Karel meraba meja yang ada di samping ranjang karena di sanalah ia meletakkan ponselnya, tapi karena melihat yang menelpon adalah nomor asing ia tidak jadi mengangkatnya. Dikiranya masih malam padahal matahari sudah terbit, membuat Karel enggan beranjak.
Ddrrtt drtt drttt!!
"Ya ampun, ganggu banget, sih?" Karel merubah posisinya menjadi duduk, kemudian dengan kesal mengangkat telepon tersebut.
"+6273938****"
"Halo? Siapa sih ganggu banget? Aku lagi tidur tahu, siapa sih ini?"
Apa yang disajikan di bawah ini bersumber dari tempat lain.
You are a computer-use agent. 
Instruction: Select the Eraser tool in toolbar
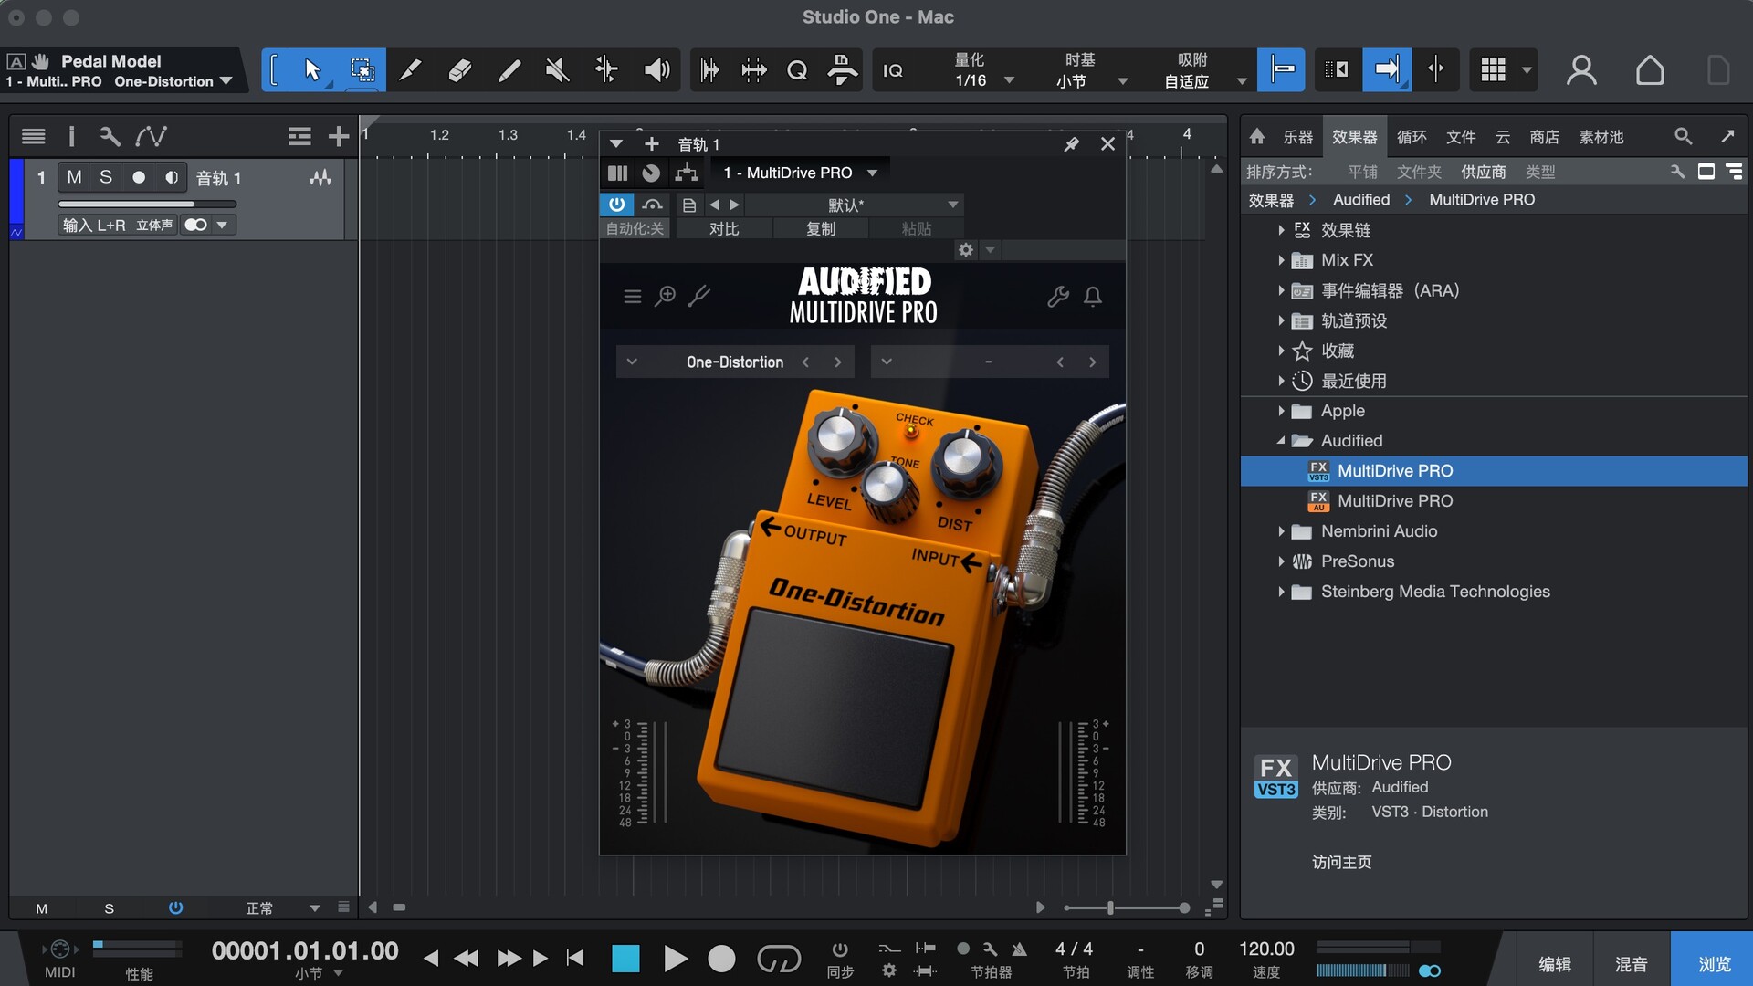pyautogui.click(x=459, y=70)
"Oh jadi menurut kamu aku ganggu, gitu? Aku minta sekarang juga kamu datang ke rumah sakit dan jemput aku, karena aku mau pulang ke rumah hari ini."
"Ha? Ini siapa sih seenaknya nyuruh aku buat menjemput kamu?"
"Aku adalah wanita yang kamu tabrak kemarin, aku juga adalah wanita yang sebentar lagi akan menjadi istri kamu. Sekarang juga kamu jemput aku atau kalau tidak kamu akan rasakan sendiri akibatnya."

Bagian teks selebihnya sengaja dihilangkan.